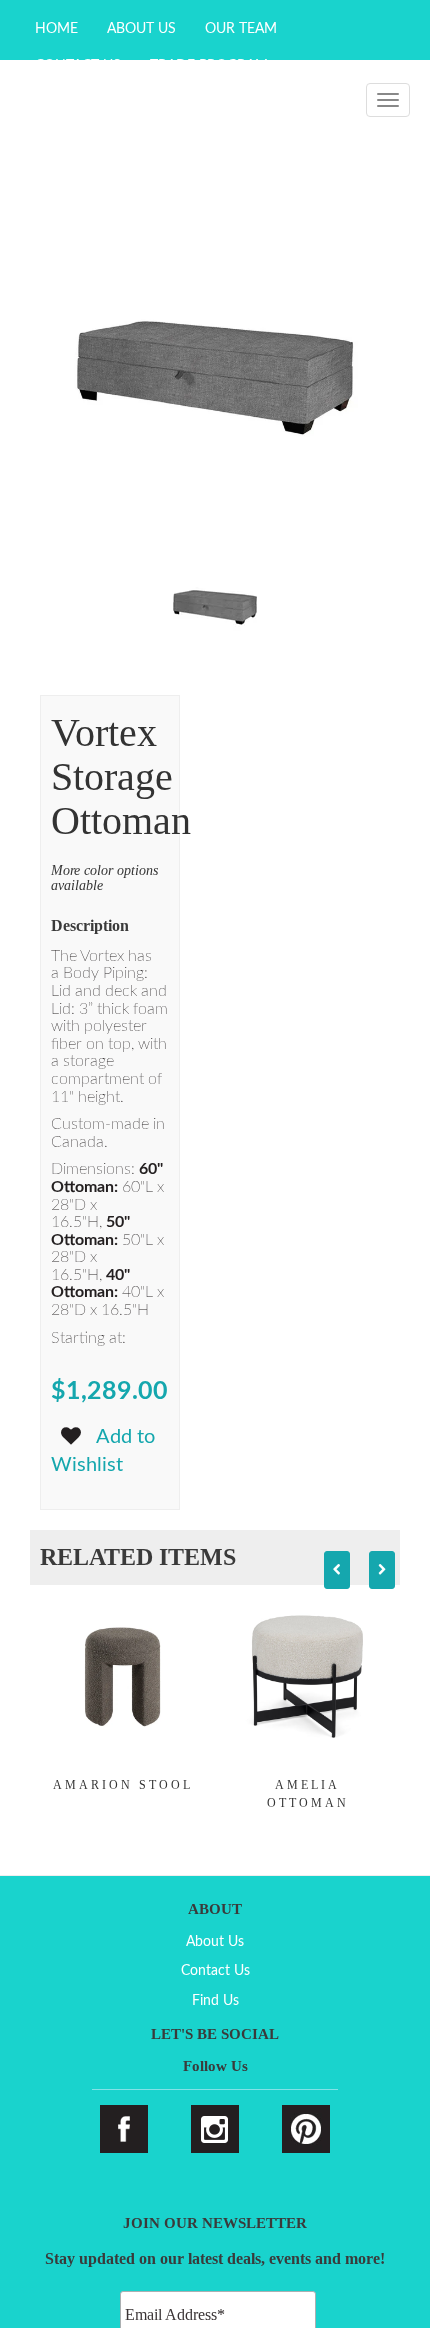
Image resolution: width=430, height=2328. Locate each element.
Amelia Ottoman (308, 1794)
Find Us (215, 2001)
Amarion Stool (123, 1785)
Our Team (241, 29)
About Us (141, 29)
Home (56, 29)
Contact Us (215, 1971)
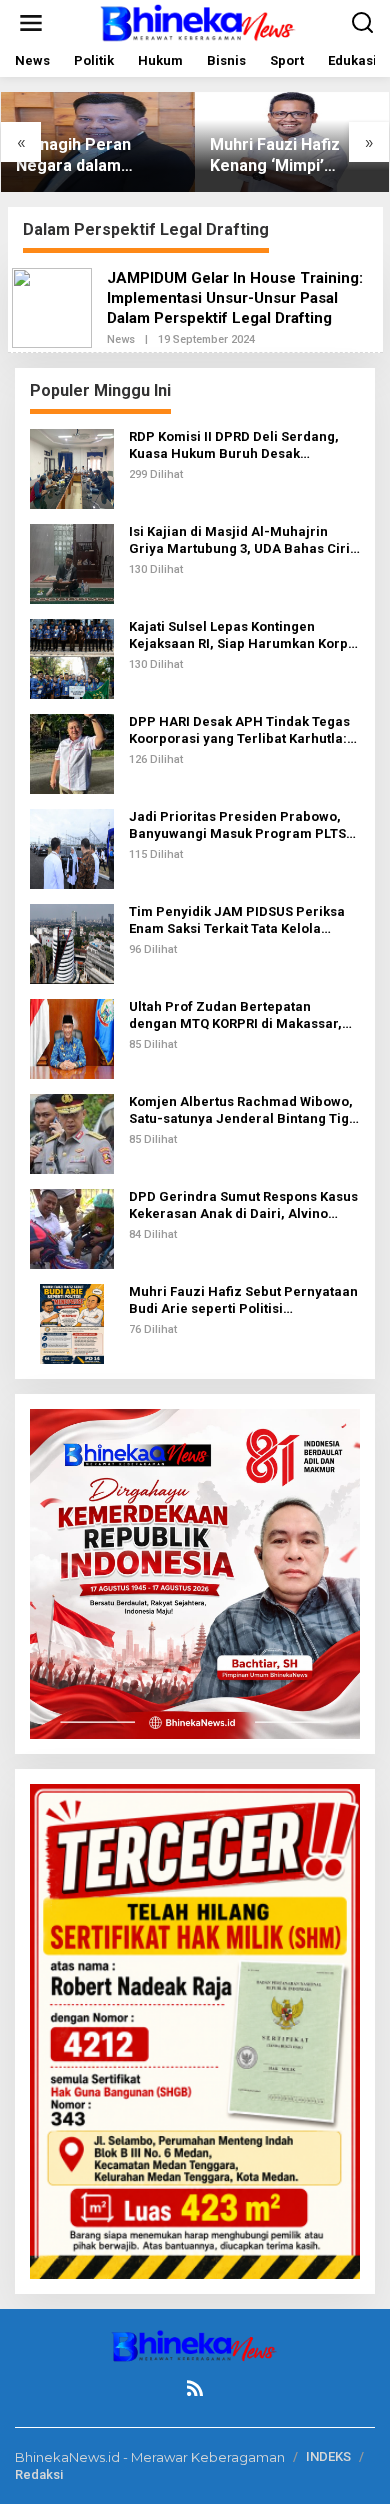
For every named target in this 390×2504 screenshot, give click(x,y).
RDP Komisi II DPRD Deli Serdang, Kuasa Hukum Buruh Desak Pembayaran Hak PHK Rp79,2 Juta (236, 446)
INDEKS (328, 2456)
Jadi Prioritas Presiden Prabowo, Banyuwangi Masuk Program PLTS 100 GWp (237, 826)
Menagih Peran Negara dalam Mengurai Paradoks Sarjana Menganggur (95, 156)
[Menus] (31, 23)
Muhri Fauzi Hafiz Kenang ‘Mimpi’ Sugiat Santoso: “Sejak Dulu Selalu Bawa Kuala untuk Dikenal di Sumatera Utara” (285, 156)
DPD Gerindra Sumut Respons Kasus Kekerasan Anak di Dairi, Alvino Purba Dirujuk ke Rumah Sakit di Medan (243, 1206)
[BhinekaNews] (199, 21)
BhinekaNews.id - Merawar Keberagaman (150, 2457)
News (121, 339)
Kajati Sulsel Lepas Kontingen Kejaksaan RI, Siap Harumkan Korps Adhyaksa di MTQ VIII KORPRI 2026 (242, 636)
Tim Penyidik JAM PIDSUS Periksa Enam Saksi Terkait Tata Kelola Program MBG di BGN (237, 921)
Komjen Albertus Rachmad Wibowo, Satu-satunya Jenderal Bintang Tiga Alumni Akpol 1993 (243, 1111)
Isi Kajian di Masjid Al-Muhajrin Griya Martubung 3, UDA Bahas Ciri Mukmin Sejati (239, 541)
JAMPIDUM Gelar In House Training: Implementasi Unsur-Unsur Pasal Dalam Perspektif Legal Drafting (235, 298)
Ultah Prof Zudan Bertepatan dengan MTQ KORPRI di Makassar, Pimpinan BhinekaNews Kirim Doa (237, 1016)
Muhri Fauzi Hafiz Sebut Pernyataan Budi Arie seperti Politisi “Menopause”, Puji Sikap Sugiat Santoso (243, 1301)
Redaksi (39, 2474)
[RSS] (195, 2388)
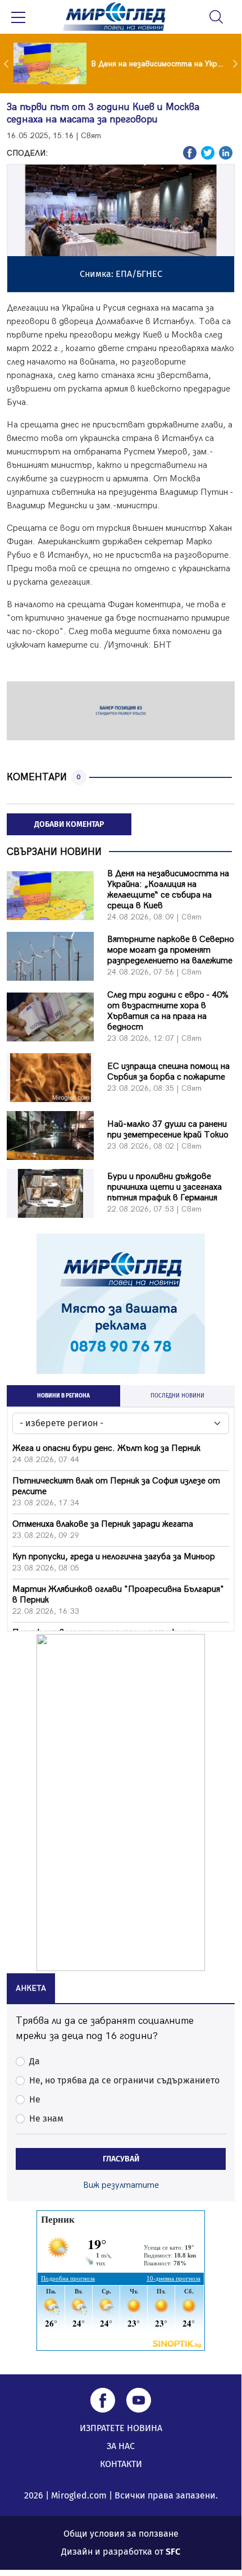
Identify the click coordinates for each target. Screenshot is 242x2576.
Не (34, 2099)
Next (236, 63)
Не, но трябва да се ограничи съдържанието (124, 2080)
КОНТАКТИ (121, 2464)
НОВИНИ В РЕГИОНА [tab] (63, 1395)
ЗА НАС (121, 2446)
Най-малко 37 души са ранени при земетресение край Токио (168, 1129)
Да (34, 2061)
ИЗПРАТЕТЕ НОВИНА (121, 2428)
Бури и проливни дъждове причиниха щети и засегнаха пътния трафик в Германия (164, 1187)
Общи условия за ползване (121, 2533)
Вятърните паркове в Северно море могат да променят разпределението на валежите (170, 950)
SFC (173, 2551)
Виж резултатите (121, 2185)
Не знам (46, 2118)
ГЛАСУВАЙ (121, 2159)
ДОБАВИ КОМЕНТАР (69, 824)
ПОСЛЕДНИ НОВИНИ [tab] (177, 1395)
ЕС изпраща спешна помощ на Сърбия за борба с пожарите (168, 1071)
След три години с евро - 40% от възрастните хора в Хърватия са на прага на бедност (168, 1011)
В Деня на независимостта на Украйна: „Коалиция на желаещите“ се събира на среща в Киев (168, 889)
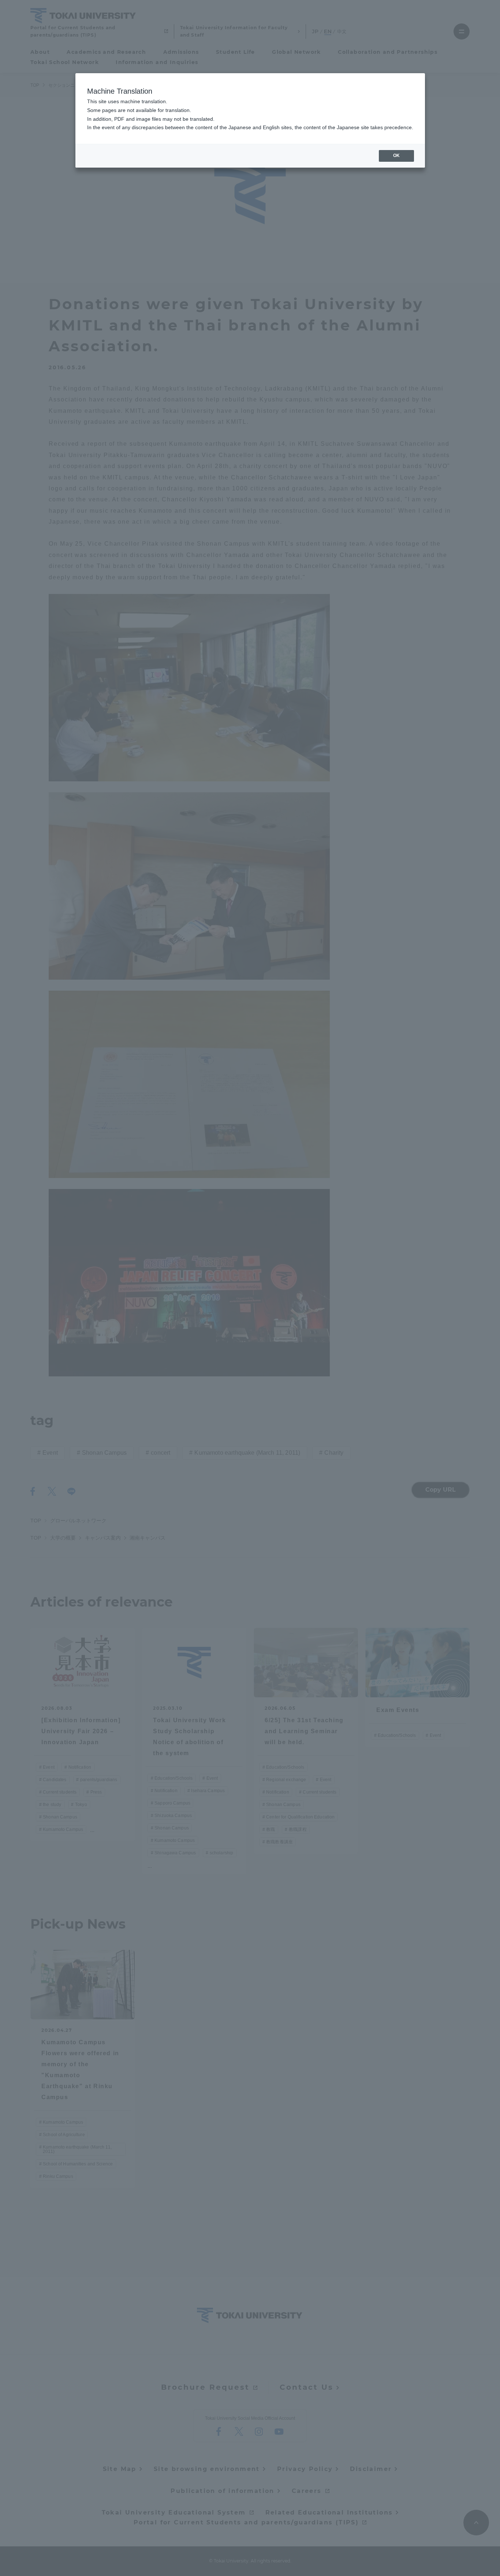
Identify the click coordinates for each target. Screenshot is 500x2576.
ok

☆ ☆ ☆ ☆

Exercise details: Please set down only the lines from the one containing "ПОСЛЕДНИ НОВИНИ [tab] (177, 1395)" through the end of the entries, exactly as they stand, both ends included and with no pictures.

Written response:
ПОСЛЕДНИ НОВИНИ [tab] (177, 1395)
ЕС изпраща спешна помощ на Сърбия за борба с пожарите (168, 1071)
След три години с евро - 40% от възрастните хора в Хърватия са на прага на бедност (168, 1011)
В Деня на независимостта на Украйна: „Коалиция на желаещите“ се събира на среща в Киев (168, 889)
Identify the click coordinates for each target. Screenshot is 500x2576.
ok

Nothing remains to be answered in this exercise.